Developed countries such as Australia and the United States of America already began to implement e-health system decades ago while developing countries are just beginning to. All of the states and territories in Australia have started the initiatives of telehealth since 1996 and in 2002 had already tried to make telehealth accessible even in rural areas (Dearne 2002). The United States introduced the primary version of electronic health records in the 1980s (Cannon, Smith, & Bickford 2006, p. 284). However, China, a developing country, has just begun using nursing informatics in 2014 (Yang et al. 2014, p. 2). In 2009, researchers were developing a prototype of a nursing management system in Indonesia (Hariyati, Delimayanti, & Widyatuti 2011, p. 9052).
The implementation of IT in health care settings improves patient safety and the efficiency of care. A computerised physician order entry (CPOE) system as a clinical application enhances patient safety by reducing medication error, and supporting workflow and doctor- nurse communication (Saddik & Al-Mansour 2014, p. 149). In addition, being able to check the up to date status of the patient through an electronic health record helps nurses to be efficient and effective in providing care (Kagan et al. 2014; Rogers et al. 2013).
One of the innovations of IT in health care, is a mobile health application where health care providers or patients access services through a smartphone. There are already more than 100.000 mobile health applications worldwide (Sangsari 2005). A survey also indicated a tendency for nurse practitioners to rely on mobile devices, social media, and the internet for professional purposes as the demands of work increase (PR Newswire 10 September 2014, p. 1). Based on these facts, an electronic health record application on smartphones may be a solution for nurses in Indonesia.
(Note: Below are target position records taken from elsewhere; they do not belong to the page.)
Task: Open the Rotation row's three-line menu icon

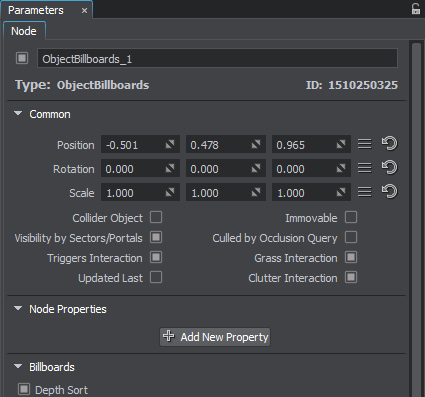Action: (365, 168)
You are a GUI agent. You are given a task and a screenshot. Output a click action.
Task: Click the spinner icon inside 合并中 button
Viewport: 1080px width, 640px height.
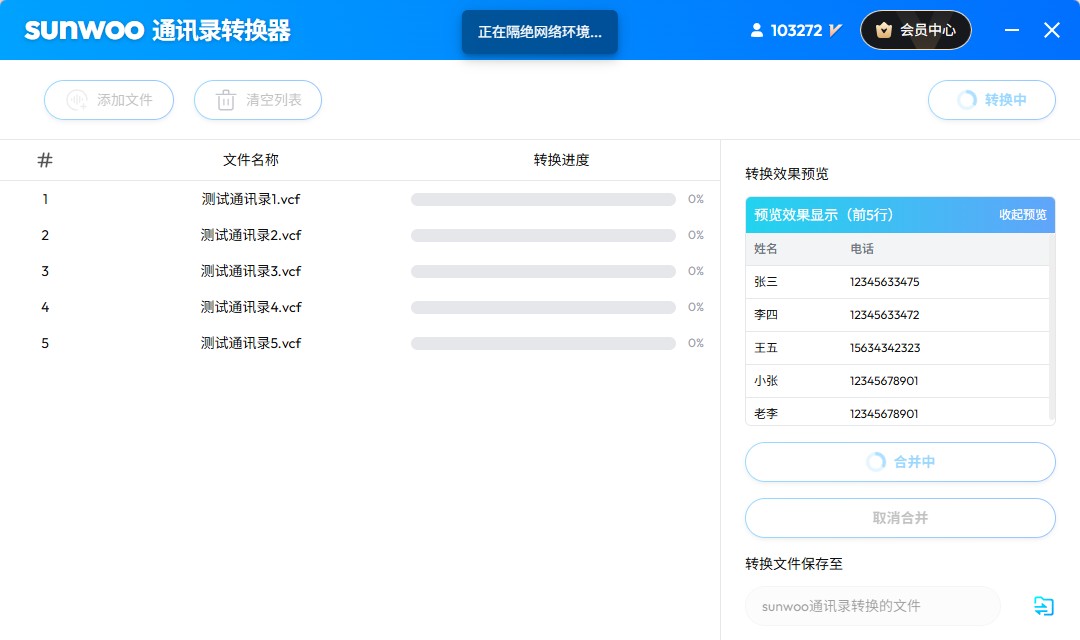876,462
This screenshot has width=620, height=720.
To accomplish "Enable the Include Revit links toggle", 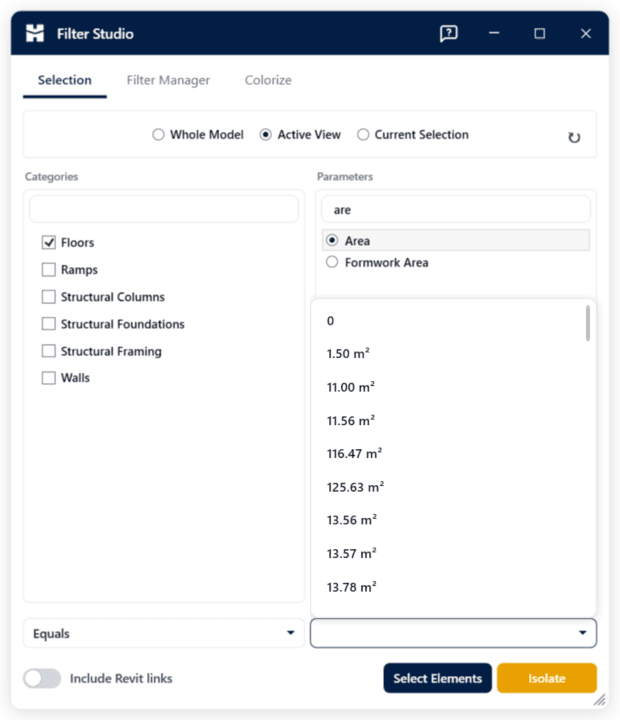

Developing the integration of IT in health care is quite challenging. There are so many factors that should be considered: funding, human resources, IT vendors, and socio- economic- politic situations (Dearne 2002; Dearne 2005). I acknowledge that most of the hospital stakeholders in Indonesia are reluctant to provide expensive tools such as tablets for the implementation of electronic health records. What I have in mine is using nurses’ personal gadgets (smartphones). Most Indonesians use smartphones nowadays. Indonesia will be the fourth largest country in the world in terms of smartphone usage by 2018 (Alivano 2015). I intend to develop a smartphone based electronic health record application (mobile electronic health record).
I realise there will be barriers even after the realisation of this mobile electronic health record application. The most significant barriers in the information system in healthcare delivery are workers’ acceptance and satisfaction (Cohen, Coleman, & Kangethe 2016, p. 82). Will nurses agree to use their personal gadget? In addition, will nurses be able to use the system effectively and efficiently? There should be a pilot study and training for nurses prior to the implementation of any mobile electronic health system because a study showed inadequate computer literacy among older female nurses even in a developed country such as the United Kingdom (Kagan et al. 2014, p. 882). Another concern is patients’ privacy, safety and security policies as information is manipulated electronically. Clear rules are needed relating to who has access to the patients’ records.